Copy all of the data below word for word, leaving out the pictures.

• **Data**:
_ _ _ _ _ _ _

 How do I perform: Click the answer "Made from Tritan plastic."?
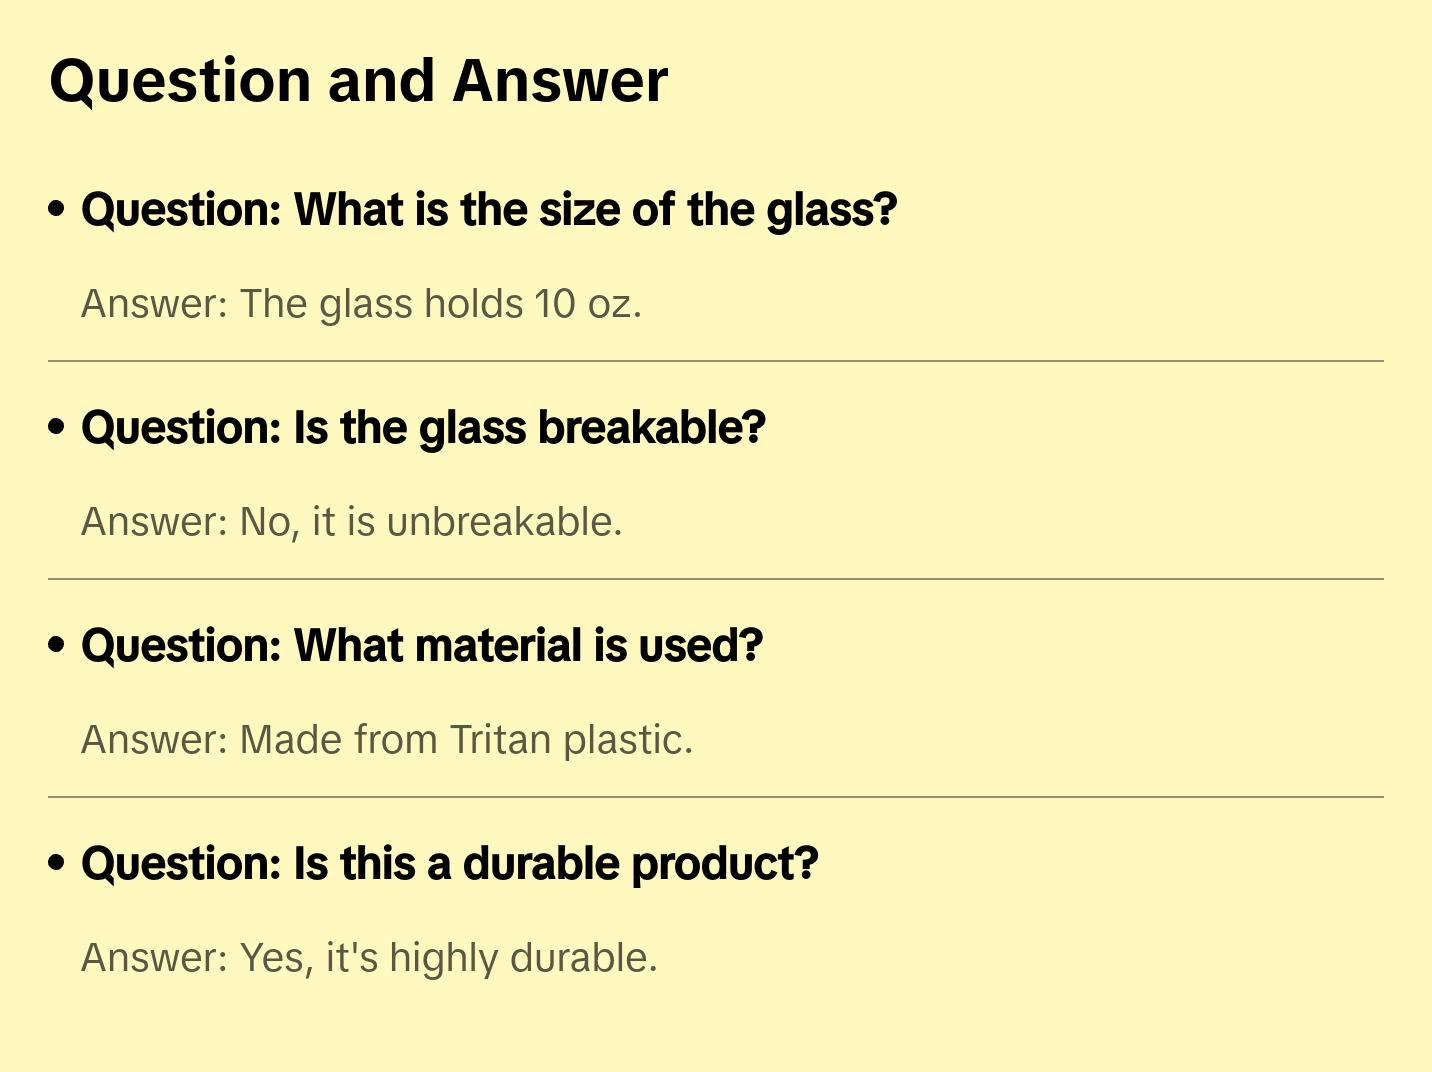387,740
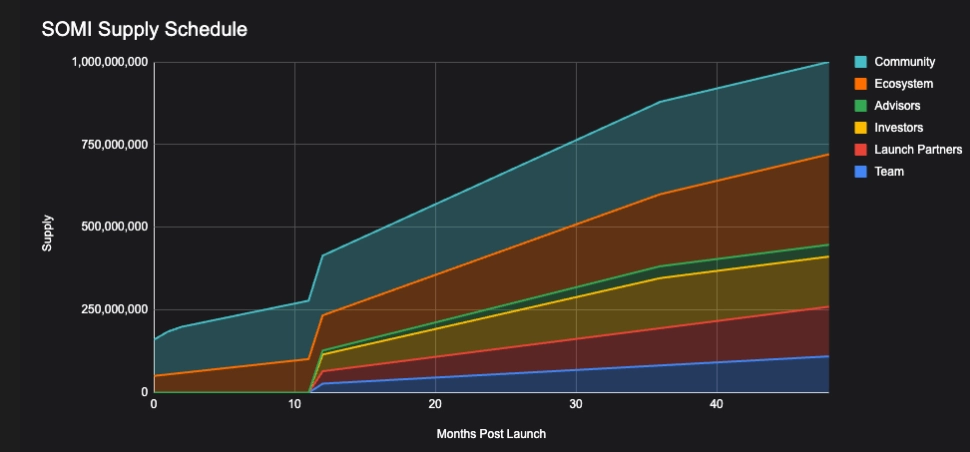The height and width of the screenshot is (452, 970).
Task: Select the Team legend text label
Action: click(x=889, y=172)
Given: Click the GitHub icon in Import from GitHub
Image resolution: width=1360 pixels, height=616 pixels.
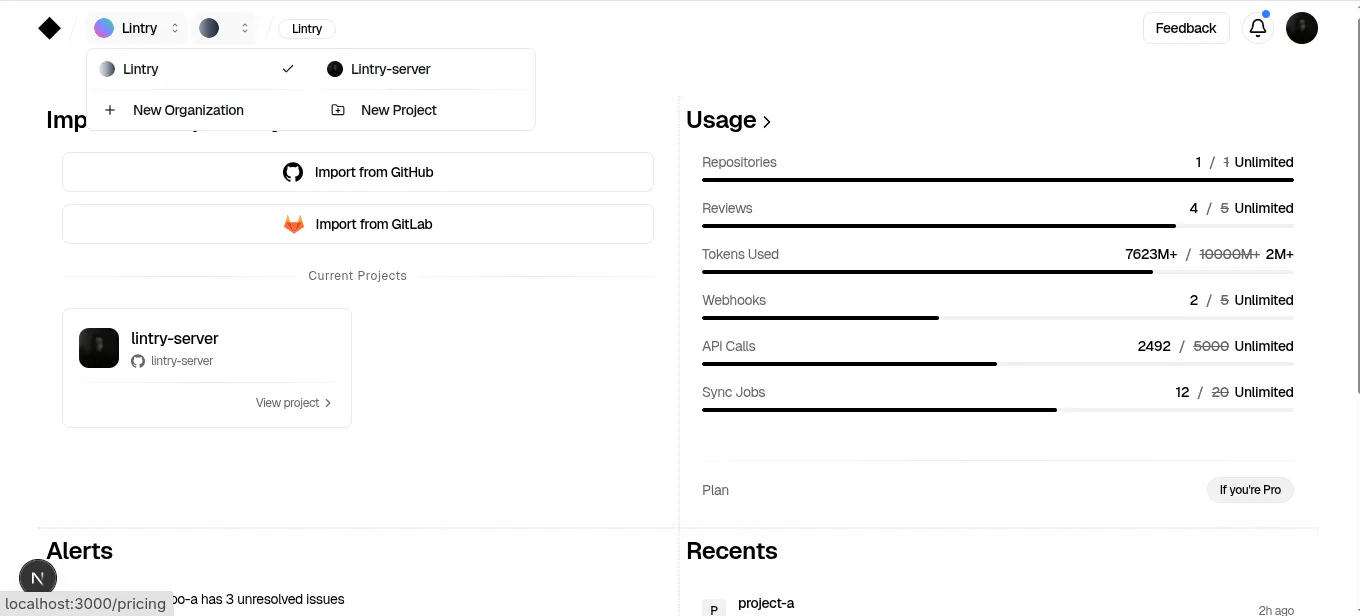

_ _ _ _ _ _ _

• **Exercise output**:
 How do I perform: Click the answer "Made from Tritan plastic."?
387,740
The height and width of the screenshot is (452, 970).
Task: Select the Team legend text label
Action: click(x=889, y=172)
Given: Click the GitHub icon in Import from GitHub
Image resolution: width=1360 pixels, height=616 pixels.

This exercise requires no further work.